If AOL's bid for CompuServe is successful, it could mean a new look for the sombre service provider.
It could be exciting. Just as the browser wars were getting boring and Microsoft looked set to add the Internet to its list of conquered lands, AOL's bid for CompuServe could inject a new lease of life into the online services market. Bill Gates may still have a real fight on his hands.
If the rumours are true, there will be something of a culture shock crashing through the world of online services, particularly for CompuServe customers.

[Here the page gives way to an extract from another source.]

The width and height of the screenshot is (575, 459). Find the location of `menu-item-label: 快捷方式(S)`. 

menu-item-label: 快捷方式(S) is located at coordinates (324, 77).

As AOL's UK MD Jonathan Bulkeley said in a recent PC Week interview: "CompuServe is very grey and sombre, AOL just isn't like that." Thank goodness. The corporate image CompuServe adopted when things started to get a bit hectic turned off thousands of users who promptly flocked to AOL with its friendly, consumer oriented interface and cooler content, not to mention flat rates, rounded bills etc.

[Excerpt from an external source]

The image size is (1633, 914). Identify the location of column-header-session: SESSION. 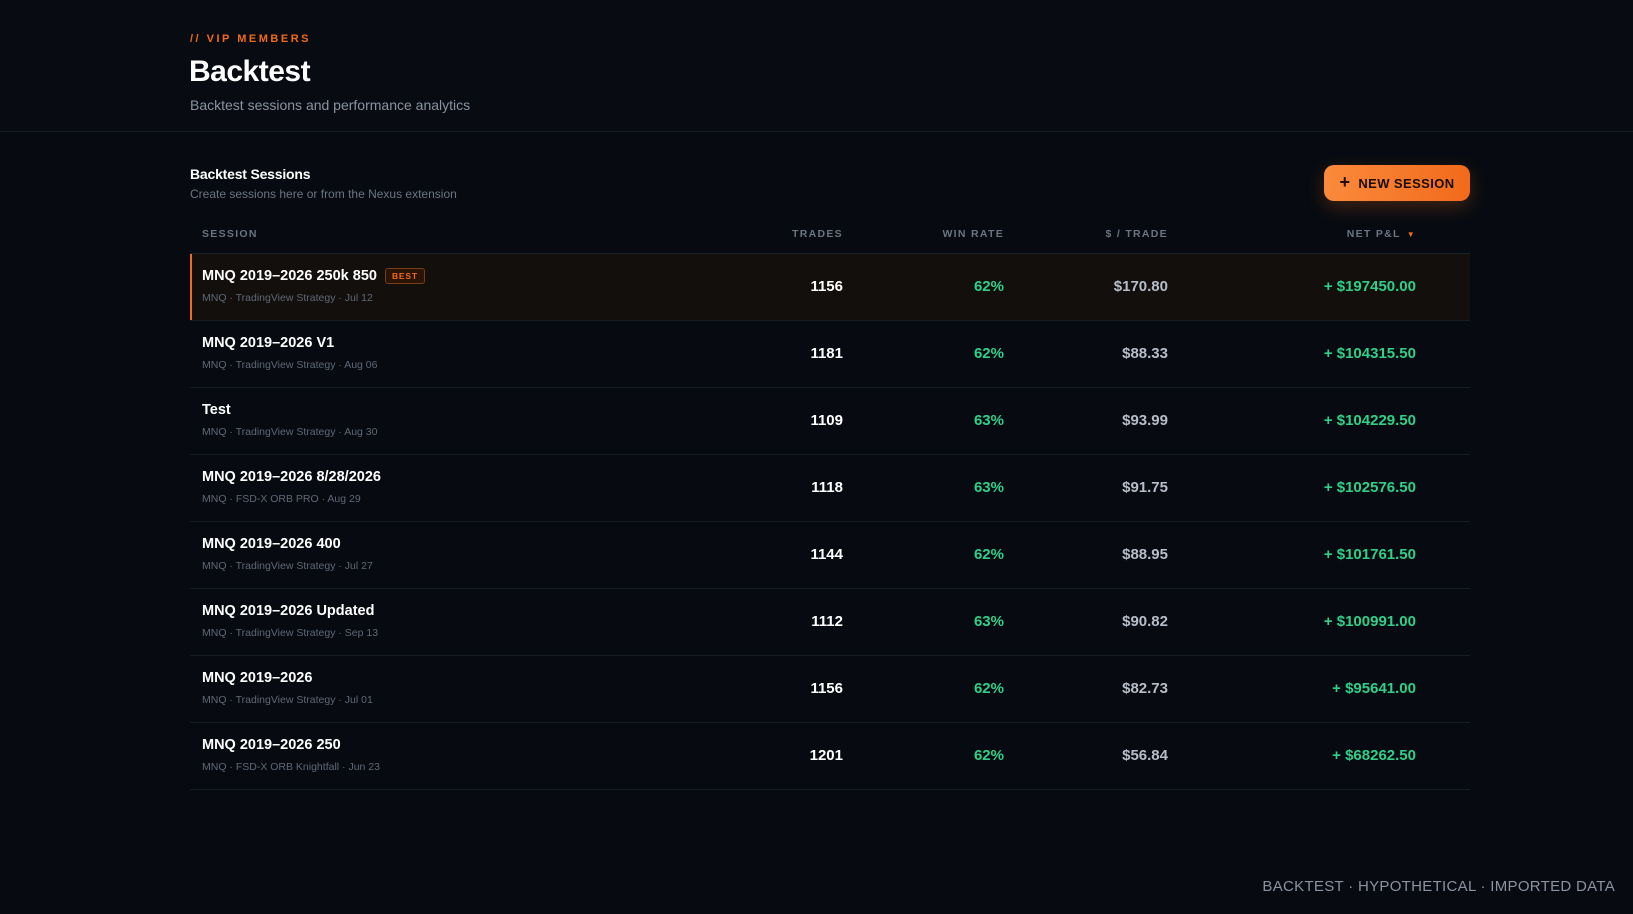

In hindsight, the decision by CompuServe to dump the consumer and set up a more corporate oriented service was a bad one. Not only did the move allow AOL to chase dissilusioned CompuServe members, but it also gave it plenty of opportunity to point the finger at CompuServe for being a frumpy old-timer created for suits.
Let's face it, image is everything (unless you're thirsty) and CompuServe got a good lashing at the hands of a vigorous young contender, which is now prepared to let bygones be bygones and do the right thing.
The initial reaction to the bid rumour from the CompuServe camp, was, as expected, a little coy, with spokesmen desperately trying to evade questions relating to the deal - UK managing director Martin Turner was unable to comment. But there's a feeling in the industry that CompuServe has made a real hash of things over the past 12 to 18 months. For a company that boasts a worldwide membership of 5.3 million (compared to AOL's 8 million), it doesn't have the ability to react to criticism quickly enough. CompuServe is the only (commercial) service on the net that still uses those useless numbers to allocate e-mail addresses and always relies on the same excuse to explain why ... "Oh it's a bigger job than you can possibly imagine." Fine - but, it's been three years since I started complaining about it and I'm still 74431,1375!
If the unlikely couple do tie the knot, it will certainly put AOL in a dominant position, particularly in the US where it is already cleaning up. In the UK AOL has over 150,000 members. But it is the rest of Europe where CompuServe can provide AOL with the numbers it craves and the know-how to hang onto them. In Germany, where CompuServe is boss, AOL would do well to adopt a more low-key approach and exploit CompuServe's more conservative style.
And it needs to happen: CompuServe's own holding company, H&R Block, which owns an 80% stake, is keen to see the old CompuServe sold off and hasn't made any secret of its desire to be rid of the service. CompuServe seems to have done all it can and no longer has the passion to win this war. If a deal can be struck where the two can unite and set about clobbering MSN, develop a few neat technologies and generally make a difference, then great.
But the two companies have little, if anything, in common.
While CompuServe ponders over the ethical flaws in the Clinton Administration, AOL rants about pilgrims in cyberspace. But that's not to say AOL isn't passionate about what it's doing, it's just grasped the idea that people want to be entertained as well as intellectually stimulated.
For the customers, this deal could mean cheaper access - well, everyone will be entitled to AOL's flat rate scheme - cool email addresses - 74431,1375 could become [email protected] - and a head-to-head on battle with MSN to deliver the most gripping on-line content available. But for those in the know, switching from a provider that has battled to retain standards against a tide of competition to a company that has got on and done it may simply force a change of heart, a sigh and perhaps a moment to consider the passing of a trusted old friend.